** TASK REQUIREMENTS **
Please state the number of lines in the entries below where the word "Start" appears. Include nothing else.

** ENTRIES SUPPLIED **
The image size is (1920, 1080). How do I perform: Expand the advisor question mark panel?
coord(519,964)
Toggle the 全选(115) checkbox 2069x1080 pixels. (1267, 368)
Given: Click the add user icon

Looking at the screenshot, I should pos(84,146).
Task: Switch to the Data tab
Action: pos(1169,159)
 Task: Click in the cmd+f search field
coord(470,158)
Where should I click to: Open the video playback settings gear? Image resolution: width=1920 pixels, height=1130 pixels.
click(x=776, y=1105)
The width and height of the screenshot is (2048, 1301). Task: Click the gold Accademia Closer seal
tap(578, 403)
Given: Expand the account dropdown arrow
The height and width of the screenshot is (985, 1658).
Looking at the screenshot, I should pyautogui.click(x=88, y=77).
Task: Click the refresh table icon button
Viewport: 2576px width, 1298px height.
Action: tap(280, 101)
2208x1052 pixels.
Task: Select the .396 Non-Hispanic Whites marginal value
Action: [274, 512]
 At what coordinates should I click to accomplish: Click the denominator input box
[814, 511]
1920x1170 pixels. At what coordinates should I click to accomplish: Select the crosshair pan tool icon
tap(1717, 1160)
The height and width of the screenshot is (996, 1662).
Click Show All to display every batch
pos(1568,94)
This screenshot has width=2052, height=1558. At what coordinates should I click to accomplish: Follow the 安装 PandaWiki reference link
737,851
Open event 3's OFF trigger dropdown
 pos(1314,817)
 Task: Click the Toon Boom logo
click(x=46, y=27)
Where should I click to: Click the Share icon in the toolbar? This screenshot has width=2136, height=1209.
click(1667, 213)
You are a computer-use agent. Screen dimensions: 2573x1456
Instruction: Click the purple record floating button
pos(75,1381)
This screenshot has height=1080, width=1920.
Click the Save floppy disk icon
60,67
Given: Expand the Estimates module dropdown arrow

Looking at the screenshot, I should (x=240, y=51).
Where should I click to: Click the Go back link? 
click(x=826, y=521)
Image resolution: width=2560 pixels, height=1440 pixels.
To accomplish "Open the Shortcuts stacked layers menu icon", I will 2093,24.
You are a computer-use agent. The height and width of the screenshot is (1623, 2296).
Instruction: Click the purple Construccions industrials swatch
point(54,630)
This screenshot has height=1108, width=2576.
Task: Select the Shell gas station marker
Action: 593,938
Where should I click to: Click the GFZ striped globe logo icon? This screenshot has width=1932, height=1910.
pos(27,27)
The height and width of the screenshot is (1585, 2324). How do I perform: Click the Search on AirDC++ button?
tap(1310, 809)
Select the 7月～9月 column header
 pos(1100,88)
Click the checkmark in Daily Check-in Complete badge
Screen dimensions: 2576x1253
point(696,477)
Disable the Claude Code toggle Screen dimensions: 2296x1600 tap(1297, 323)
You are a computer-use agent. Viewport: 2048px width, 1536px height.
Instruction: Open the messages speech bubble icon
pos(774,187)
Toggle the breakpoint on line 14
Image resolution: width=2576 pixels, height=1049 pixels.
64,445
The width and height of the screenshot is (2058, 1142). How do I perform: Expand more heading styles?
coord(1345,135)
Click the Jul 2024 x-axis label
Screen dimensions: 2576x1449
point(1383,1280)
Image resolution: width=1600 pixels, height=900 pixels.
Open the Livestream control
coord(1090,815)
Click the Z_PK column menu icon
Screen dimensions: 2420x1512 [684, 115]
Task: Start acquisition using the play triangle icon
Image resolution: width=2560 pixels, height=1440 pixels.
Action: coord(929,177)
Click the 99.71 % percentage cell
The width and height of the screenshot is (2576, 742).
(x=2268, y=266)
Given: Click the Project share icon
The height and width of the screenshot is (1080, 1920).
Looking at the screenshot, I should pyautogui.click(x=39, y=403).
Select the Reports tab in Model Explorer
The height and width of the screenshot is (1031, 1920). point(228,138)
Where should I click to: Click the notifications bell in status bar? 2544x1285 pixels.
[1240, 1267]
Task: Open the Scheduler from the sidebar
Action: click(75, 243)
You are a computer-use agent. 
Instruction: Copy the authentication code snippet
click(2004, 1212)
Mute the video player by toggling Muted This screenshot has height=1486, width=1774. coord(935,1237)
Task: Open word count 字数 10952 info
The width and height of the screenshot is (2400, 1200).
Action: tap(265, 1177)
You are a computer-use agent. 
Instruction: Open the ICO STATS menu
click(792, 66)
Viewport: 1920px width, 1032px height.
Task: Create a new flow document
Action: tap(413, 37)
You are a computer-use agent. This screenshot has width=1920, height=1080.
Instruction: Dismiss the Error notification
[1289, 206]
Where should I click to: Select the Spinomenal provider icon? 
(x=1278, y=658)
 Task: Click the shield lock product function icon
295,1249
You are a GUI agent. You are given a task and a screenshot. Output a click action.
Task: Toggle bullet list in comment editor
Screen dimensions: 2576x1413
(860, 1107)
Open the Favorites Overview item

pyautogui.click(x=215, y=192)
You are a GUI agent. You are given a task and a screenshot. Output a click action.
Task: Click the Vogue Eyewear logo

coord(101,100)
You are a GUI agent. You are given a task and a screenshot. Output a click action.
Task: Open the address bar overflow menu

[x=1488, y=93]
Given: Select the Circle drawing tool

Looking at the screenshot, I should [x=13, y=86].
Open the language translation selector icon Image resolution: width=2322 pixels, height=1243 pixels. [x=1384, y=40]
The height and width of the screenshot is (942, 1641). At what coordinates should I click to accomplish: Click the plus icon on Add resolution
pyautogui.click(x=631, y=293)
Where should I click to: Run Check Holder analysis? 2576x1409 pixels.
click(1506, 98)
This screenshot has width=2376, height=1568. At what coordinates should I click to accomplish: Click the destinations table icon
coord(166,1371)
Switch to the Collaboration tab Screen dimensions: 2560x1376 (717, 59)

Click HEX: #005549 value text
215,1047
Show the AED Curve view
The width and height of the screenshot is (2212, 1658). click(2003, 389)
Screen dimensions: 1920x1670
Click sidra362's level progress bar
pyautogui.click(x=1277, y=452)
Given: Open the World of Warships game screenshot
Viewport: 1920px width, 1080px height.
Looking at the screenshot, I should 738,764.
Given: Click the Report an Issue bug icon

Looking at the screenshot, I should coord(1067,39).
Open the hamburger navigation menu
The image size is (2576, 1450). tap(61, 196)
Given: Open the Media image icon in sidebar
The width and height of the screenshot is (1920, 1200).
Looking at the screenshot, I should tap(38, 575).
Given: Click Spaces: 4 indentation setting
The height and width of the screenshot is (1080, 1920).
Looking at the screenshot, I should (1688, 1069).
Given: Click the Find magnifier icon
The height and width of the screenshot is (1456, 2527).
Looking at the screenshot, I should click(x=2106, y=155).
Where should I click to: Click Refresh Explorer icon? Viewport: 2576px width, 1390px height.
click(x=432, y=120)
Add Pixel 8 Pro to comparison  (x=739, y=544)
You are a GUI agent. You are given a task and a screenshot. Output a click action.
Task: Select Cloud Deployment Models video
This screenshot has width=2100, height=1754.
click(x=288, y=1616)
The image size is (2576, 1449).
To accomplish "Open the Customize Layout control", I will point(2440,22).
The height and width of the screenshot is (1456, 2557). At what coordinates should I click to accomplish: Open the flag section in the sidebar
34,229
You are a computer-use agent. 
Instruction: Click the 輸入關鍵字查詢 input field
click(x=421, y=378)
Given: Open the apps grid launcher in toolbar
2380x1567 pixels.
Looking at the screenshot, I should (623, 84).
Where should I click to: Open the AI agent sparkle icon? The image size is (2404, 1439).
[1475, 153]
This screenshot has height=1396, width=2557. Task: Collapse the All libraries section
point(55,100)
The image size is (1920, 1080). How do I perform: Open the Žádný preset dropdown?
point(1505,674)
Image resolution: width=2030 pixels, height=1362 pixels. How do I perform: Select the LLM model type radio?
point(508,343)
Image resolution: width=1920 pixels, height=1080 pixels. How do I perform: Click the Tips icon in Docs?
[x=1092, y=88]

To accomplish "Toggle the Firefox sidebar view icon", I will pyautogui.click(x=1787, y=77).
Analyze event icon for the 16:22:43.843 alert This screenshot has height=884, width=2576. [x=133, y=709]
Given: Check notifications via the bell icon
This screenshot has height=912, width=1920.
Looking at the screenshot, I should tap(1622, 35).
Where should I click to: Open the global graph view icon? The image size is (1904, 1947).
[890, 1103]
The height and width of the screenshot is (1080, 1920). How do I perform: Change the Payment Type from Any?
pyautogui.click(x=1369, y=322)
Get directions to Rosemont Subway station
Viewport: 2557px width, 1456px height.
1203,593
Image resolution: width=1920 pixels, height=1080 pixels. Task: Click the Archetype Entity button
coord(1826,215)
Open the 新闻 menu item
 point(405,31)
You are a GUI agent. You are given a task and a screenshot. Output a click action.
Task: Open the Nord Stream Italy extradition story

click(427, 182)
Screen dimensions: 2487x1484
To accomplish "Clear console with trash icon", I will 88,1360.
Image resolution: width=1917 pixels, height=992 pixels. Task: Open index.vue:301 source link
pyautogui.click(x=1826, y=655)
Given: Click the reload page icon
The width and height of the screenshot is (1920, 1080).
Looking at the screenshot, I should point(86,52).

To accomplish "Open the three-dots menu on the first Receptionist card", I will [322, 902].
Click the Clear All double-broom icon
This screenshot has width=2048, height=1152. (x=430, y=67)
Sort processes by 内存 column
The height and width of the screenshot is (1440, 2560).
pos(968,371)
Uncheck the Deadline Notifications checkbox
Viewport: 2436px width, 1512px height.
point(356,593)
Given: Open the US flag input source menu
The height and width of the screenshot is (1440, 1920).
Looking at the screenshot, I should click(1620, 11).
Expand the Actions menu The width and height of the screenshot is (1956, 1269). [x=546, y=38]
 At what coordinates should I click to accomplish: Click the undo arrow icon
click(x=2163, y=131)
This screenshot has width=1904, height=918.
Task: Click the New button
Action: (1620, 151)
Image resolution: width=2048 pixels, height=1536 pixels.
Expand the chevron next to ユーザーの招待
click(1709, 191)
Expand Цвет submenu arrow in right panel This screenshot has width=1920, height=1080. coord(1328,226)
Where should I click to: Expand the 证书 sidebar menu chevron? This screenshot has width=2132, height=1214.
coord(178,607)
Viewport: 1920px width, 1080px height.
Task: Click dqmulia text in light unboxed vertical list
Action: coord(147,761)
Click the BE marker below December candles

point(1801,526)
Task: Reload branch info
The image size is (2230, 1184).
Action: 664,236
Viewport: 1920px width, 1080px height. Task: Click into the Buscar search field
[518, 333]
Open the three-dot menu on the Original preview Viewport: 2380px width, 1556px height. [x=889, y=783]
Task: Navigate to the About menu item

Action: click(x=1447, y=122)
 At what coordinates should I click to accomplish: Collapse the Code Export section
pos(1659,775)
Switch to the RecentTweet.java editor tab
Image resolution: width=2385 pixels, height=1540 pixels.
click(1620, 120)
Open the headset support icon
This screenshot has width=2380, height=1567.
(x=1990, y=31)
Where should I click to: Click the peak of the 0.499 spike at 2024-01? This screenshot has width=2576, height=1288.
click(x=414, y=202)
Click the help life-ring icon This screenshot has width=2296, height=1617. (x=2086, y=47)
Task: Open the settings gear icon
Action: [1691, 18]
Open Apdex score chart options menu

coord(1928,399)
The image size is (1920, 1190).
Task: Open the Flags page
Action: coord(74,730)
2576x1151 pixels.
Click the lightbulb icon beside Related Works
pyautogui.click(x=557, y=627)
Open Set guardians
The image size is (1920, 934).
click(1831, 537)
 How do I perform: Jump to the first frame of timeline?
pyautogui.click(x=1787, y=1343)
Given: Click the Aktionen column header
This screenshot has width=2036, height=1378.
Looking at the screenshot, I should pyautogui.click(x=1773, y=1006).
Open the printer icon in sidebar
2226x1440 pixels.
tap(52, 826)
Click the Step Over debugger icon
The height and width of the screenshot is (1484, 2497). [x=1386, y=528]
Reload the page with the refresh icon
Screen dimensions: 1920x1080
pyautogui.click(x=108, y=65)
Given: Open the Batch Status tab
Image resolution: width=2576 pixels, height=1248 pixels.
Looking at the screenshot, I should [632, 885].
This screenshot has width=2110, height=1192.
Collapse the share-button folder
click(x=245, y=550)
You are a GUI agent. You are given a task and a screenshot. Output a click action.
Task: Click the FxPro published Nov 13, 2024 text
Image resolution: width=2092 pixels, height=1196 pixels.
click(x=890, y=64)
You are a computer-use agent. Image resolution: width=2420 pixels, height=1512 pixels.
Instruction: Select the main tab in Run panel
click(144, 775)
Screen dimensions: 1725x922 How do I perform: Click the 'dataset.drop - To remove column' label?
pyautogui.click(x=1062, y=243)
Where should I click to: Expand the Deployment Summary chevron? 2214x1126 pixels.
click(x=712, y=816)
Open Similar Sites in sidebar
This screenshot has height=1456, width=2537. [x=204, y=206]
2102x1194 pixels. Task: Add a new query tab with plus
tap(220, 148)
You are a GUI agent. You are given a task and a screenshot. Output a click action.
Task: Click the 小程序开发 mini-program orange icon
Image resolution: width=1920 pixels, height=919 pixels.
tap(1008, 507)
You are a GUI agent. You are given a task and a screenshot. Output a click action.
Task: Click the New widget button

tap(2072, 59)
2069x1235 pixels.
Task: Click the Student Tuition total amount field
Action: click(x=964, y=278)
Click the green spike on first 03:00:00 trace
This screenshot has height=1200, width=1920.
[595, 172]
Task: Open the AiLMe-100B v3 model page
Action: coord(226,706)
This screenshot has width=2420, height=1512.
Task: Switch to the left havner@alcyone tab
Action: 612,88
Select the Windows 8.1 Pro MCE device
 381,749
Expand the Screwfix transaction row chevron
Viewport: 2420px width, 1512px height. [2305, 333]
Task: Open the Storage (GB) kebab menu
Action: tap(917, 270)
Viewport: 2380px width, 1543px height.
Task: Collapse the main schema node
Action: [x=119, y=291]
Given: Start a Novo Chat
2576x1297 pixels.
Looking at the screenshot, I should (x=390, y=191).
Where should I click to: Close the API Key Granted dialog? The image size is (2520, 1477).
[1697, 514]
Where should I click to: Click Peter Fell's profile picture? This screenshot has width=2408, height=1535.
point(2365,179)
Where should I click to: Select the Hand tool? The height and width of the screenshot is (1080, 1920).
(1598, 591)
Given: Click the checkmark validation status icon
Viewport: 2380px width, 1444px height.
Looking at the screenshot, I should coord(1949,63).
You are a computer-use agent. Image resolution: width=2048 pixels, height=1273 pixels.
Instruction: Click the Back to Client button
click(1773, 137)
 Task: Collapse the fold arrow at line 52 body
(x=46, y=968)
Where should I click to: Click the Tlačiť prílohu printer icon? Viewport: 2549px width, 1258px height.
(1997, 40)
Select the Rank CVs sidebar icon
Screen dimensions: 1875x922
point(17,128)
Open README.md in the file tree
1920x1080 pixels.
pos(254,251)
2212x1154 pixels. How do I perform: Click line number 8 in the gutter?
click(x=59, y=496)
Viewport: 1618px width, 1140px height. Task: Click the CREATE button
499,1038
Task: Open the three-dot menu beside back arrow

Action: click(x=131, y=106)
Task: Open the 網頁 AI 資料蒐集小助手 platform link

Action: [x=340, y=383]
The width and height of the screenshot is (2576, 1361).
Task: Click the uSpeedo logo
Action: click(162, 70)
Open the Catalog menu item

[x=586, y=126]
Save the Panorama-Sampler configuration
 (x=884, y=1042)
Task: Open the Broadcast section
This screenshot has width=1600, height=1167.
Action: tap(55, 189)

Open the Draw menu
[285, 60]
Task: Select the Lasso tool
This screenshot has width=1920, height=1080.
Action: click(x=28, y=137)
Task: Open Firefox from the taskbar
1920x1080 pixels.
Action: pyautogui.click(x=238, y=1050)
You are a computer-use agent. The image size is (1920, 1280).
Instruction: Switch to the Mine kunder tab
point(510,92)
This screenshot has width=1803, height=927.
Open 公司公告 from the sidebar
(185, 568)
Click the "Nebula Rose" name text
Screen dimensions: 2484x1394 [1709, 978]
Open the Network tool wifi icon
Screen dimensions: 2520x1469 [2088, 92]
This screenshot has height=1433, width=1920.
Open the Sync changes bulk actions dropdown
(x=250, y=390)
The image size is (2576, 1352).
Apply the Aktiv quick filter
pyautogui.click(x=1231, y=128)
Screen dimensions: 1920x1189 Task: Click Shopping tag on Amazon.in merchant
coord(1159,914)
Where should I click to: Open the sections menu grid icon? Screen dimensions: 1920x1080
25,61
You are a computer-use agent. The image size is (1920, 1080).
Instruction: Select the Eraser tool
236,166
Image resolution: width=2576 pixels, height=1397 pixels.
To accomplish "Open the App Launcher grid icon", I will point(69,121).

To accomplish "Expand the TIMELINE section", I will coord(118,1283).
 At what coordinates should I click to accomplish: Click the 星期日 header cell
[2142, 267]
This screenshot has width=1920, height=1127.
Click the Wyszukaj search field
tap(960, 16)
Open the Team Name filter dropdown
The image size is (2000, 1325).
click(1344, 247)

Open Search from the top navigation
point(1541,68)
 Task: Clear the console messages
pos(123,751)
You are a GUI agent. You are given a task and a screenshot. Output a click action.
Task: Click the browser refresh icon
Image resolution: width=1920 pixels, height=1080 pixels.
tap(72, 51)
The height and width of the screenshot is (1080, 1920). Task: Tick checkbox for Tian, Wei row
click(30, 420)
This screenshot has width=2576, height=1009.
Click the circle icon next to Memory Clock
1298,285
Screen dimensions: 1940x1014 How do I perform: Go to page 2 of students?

** ANSWER SPACE **
2